── DATASET EXCERPTS ──

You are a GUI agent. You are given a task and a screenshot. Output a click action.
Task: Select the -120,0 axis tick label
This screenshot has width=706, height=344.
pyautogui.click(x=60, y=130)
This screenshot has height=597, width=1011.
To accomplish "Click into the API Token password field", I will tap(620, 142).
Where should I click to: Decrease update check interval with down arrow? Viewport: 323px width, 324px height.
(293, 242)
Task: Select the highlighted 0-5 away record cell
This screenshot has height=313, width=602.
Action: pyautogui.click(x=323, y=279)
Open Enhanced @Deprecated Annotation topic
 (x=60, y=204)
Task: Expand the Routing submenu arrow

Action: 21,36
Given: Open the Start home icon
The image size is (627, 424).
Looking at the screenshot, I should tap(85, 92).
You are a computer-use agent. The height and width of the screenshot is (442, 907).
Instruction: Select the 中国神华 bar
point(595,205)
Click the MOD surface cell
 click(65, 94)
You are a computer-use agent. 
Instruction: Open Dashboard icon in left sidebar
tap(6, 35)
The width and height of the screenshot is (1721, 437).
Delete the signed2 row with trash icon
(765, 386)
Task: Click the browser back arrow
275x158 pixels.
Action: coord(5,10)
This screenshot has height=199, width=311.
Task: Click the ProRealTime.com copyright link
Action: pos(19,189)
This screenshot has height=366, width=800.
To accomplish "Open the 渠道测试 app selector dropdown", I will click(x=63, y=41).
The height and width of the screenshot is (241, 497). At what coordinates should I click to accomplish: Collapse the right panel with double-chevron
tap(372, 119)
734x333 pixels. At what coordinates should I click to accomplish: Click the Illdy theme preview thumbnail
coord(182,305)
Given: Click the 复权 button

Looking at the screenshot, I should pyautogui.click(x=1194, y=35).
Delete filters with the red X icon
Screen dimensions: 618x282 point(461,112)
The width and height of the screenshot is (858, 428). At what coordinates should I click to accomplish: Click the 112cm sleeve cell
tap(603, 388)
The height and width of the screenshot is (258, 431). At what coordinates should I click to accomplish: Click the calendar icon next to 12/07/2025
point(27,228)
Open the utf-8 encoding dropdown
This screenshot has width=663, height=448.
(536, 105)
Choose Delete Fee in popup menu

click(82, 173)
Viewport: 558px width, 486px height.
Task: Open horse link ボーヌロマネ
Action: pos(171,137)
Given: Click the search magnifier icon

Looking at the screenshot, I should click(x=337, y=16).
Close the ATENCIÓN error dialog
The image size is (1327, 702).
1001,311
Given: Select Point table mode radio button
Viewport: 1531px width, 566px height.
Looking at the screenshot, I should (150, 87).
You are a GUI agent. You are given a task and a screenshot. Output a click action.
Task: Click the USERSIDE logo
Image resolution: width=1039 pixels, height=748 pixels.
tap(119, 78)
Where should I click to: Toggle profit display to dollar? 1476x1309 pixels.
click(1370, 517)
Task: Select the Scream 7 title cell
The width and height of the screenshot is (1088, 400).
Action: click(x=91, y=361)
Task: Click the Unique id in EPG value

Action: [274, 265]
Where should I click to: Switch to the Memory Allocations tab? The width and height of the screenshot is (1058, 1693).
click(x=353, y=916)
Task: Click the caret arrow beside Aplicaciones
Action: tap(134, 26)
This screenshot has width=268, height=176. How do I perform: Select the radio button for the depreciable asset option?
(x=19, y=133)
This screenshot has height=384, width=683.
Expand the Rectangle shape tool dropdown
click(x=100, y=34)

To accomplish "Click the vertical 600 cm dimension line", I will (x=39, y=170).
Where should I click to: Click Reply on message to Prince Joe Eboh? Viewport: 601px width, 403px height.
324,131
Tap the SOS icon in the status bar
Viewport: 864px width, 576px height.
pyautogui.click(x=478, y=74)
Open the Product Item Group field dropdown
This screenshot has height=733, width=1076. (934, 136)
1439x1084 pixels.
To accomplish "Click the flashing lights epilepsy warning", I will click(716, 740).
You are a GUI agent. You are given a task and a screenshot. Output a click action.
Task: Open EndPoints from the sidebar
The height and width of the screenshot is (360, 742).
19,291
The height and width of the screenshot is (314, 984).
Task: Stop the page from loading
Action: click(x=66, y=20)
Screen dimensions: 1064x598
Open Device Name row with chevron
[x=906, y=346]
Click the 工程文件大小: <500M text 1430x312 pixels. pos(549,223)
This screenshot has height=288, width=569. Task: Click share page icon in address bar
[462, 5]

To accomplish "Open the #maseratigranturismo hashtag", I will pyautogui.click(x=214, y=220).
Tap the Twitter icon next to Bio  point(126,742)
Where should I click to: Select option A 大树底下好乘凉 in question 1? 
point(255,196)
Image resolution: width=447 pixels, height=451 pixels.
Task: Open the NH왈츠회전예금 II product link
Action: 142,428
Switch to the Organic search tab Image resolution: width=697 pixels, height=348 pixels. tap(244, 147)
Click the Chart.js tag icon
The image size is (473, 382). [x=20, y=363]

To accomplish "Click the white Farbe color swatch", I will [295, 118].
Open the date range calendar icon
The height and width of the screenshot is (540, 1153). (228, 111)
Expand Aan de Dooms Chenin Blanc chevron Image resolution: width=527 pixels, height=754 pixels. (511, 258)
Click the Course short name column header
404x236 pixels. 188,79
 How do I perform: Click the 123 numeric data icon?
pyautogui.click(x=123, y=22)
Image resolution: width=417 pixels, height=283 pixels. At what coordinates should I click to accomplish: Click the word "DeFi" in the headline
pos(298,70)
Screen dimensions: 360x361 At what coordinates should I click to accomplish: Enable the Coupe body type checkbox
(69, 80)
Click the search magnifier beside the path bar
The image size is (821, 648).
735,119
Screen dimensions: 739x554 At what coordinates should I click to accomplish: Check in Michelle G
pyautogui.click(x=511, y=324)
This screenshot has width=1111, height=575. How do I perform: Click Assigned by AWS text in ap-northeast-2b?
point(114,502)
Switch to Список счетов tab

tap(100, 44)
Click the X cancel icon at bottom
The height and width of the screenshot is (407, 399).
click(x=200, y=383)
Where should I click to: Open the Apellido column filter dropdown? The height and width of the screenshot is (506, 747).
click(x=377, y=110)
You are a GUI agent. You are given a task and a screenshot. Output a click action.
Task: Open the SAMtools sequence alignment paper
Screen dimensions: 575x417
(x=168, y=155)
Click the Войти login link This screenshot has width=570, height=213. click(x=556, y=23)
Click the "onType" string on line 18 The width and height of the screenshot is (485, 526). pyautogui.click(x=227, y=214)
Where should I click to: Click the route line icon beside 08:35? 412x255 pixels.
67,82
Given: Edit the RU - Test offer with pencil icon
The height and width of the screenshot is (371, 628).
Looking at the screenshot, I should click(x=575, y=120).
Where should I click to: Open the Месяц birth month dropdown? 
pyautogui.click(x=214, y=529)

───

For each record above, print an exact copy.

• THE ANSWER:
You are a GUI agent. You are given a task and a screenshot. Output a click action.
Task: Select the -120,0 axis tick label
This screenshot has width=706, height=344.
pyautogui.click(x=60, y=130)
This screenshot has height=597, width=1011.
To accomplish "Click into the API Token password field", I will tap(620, 142).
Where should I click to: Decrease update check interval with down arrow? Viewport: 323px width, 324px height.
(293, 242)
Task: Select the highlighted 0-5 away record cell
This screenshot has height=313, width=602.
Action: pyautogui.click(x=323, y=279)
Open Enhanced @Deprecated Annotation topic
 (x=60, y=204)
Task: Expand the Routing submenu arrow

Action: 21,36
Given: Open the Start home icon
The image size is (627, 424).
Looking at the screenshot, I should tap(85, 92).
You are a computer-use agent. The height and width of the screenshot is (442, 907).
Instruction: Select the 中国神华 bar
point(595,205)
Click the MOD surface cell
 click(65, 94)
You are a computer-use agent. 
Instruction: Open Dashboard icon in left sidebar
tap(6, 35)
The width and height of the screenshot is (1721, 437).
Delete the signed2 row with trash icon
(765, 386)
Task: Click the browser back arrow
275x158 pixels.
Action: coord(5,10)
This screenshot has height=199, width=311.
Task: Click the ProRealTime.com copyright link
Action: pos(19,189)
This screenshot has height=366, width=800.
To accomplish "Open the 渠道测试 app selector dropdown", I will click(x=63, y=41).
The height and width of the screenshot is (241, 497). At what coordinates should I click to accomplish: Collapse the right panel with double-chevron
tap(372, 119)
734x333 pixels. At what coordinates should I click to accomplish: Click the Illdy theme preview thumbnail
coord(182,305)
Given: Click the 复权 button

Looking at the screenshot, I should pyautogui.click(x=1194, y=35).
Delete filters with the red X icon
Screen dimensions: 618x282 point(461,112)
The width and height of the screenshot is (858, 428). At what coordinates should I click to accomplish: Click the 112cm sleeve cell
tap(603, 388)
The height and width of the screenshot is (258, 431). At what coordinates should I click to accomplish: Click the calendar icon next to 12/07/2025
point(27,228)
Open the utf-8 encoding dropdown
This screenshot has width=663, height=448.
(536, 105)
Choose Delete Fee in popup menu

click(82, 173)
Viewport: 558px width, 486px height.
Task: Open horse link ボーヌロマネ
Action: pos(171,137)
Given: Click the search magnifier icon

Looking at the screenshot, I should click(x=337, y=16).
Close the ATENCIÓN error dialog
The image size is (1327, 702).
1001,311
Given: Select Point table mode radio button
Viewport: 1531px width, 566px height.
Looking at the screenshot, I should (150, 87).
You are a GUI agent. You are given a task and a screenshot. Output a click action.
Task: Click the USERSIDE logo
Image resolution: width=1039 pixels, height=748 pixels.
tap(119, 78)
Where should I click to: Toggle profit display to dollar? 1476x1309 pixels.
click(1370, 517)
Task: Select the Scream 7 title cell
The width and height of the screenshot is (1088, 400).
Action: click(x=91, y=361)
Task: Click the Unique id in EPG value

Action: [274, 265]
Where should I click to: Switch to the Memory Allocations tab? The width and height of the screenshot is (1058, 1693).
click(x=353, y=916)
Task: Click the caret arrow beside Aplicaciones
Action: tap(134, 26)
This screenshot has width=268, height=176. How do I perform: Select the radio button for the depreciable asset option?
(x=19, y=133)
This screenshot has height=384, width=683.
Expand the Rectangle shape tool dropdown
click(x=100, y=34)

To accomplish "Click the vertical 600 cm dimension line", I will (x=39, y=170).
Where should I click to: Click Reply on message to Prince Joe Eboh? Viewport: 601px width, 403px height.
324,131
Tap the SOS icon in the status bar
Viewport: 864px width, 576px height.
pyautogui.click(x=478, y=74)
Open the Product Item Group field dropdown
This screenshot has height=733, width=1076. (934, 136)
1439x1084 pixels.
To accomplish "Click the flashing lights epilepsy warning", I will click(716, 740).
You are a GUI agent. You are given a task and a screenshot. Output a click action.
Task: Open EndPoints from the sidebar
The height and width of the screenshot is (360, 742).
19,291
The height and width of the screenshot is (314, 984).
Task: Stop the page from loading
Action: click(x=66, y=20)
Screen dimensions: 1064x598
Open Device Name row with chevron
[x=906, y=346]
Click the 工程文件大小: <500M text 1430x312 pixels. pos(549,223)
This screenshot has height=288, width=569. Task: Click share page icon in address bar
[462, 5]

To accomplish "Open the #maseratigranturismo hashtag", I will pyautogui.click(x=214, y=220).
Tap the Twitter icon next to Bio  point(126,742)
Where should I click to: Select option A 大树底下好乘凉 in question 1? 
point(255,196)
Image resolution: width=447 pixels, height=451 pixels.
Task: Open the NH왈츠회전예금 II product link
Action: 142,428
Switch to the Organic search tab Image resolution: width=697 pixels, height=348 pixels. tap(244, 147)
Click the Chart.js tag icon
The image size is (473, 382). [x=20, y=363]

To accomplish "Click the white Farbe color swatch", I will [295, 118].
Open the date range calendar icon
The height and width of the screenshot is (540, 1153). (228, 111)
Expand Aan de Dooms Chenin Blanc chevron Image resolution: width=527 pixels, height=754 pixels. (511, 258)
Click the Course short name column header
404x236 pixels. 188,79
 How do I perform: Click the 123 numeric data icon?
pyautogui.click(x=123, y=22)
Image resolution: width=417 pixels, height=283 pixels. At what coordinates should I click to accomplish: Click the word "DeFi" in the headline
pos(298,70)
Screen dimensions: 360x361 At what coordinates should I click to accomplish: Enable the Coupe body type checkbox
(69, 80)
Click the search magnifier beside the path bar
The image size is (821, 648).
735,119
Screen dimensions: 739x554 At what coordinates should I click to accomplish: Check in Michelle G
pyautogui.click(x=511, y=324)
This screenshot has width=1111, height=575. How do I perform: Click Assigned by AWS text in ap-northeast-2b?
point(114,502)
Switch to Список счетов tab

tap(100, 44)
Click the X cancel icon at bottom
The height and width of the screenshot is (407, 399).
click(x=200, y=383)
Where should I click to: Open the Apellido column filter dropdown? The height and width of the screenshot is (506, 747).
click(x=377, y=110)
You are a GUI agent. You are given a task and a screenshot. Output a click action.
Task: Open the SAMtools sequence alignment paper
Screen dimensions: 575x417
(x=168, y=155)
Click the Войти login link This screenshot has width=570, height=213. click(x=556, y=23)
Click the "onType" string on line 18 The width and height of the screenshot is (485, 526). pyautogui.click(x=227, y=214)
Where should I click to: Click the route line icon beside 08:35? 412x255 pixels.
67,82
Given: Edit the RU - Test offer with pencil icon
The height and width of the screenshot is (371, 628).
Looking at the screenshot, I should click(x=575, y=120).
Where should I click to: Open the Месяц birth month dropdown? 
pyautogui.click(x=214, y=529)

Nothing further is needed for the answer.